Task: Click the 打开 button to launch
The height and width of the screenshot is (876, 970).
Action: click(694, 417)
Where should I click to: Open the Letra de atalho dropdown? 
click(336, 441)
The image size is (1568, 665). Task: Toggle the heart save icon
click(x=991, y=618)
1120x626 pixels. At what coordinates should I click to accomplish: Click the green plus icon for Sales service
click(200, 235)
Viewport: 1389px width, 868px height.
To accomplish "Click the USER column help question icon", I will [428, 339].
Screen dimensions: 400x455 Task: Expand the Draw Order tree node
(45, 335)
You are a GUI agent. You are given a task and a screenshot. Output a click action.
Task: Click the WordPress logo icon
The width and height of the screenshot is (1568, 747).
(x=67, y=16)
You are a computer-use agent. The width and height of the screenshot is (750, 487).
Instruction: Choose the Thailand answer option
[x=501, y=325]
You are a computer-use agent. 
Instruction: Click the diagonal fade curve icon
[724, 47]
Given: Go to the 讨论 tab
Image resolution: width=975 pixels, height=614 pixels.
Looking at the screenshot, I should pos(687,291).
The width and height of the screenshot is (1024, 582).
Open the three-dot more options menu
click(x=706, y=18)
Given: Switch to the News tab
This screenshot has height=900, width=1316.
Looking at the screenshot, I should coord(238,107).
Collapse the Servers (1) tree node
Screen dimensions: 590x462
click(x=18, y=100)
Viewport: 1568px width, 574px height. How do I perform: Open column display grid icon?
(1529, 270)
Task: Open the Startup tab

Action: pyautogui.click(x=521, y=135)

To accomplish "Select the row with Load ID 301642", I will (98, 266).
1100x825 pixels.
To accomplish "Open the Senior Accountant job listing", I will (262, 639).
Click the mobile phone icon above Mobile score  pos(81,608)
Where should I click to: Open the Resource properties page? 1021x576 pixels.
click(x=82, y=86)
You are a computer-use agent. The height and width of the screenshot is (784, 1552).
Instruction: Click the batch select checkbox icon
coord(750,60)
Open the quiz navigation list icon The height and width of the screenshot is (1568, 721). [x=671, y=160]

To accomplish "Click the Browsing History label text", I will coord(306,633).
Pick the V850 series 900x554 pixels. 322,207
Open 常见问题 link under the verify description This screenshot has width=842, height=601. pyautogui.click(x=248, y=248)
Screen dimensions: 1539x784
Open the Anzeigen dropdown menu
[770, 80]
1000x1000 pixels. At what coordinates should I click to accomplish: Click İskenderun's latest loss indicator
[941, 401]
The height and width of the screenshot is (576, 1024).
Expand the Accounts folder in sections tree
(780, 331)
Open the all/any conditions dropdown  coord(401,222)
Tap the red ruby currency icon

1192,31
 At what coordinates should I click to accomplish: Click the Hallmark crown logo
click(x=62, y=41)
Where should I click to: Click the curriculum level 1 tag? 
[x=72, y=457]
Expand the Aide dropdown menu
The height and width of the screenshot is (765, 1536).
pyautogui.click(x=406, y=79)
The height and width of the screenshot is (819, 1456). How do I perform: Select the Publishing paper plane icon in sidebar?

Description of the task
Count the lines in the records above that contain the string "column", and reply with the number alone.

Correct result
2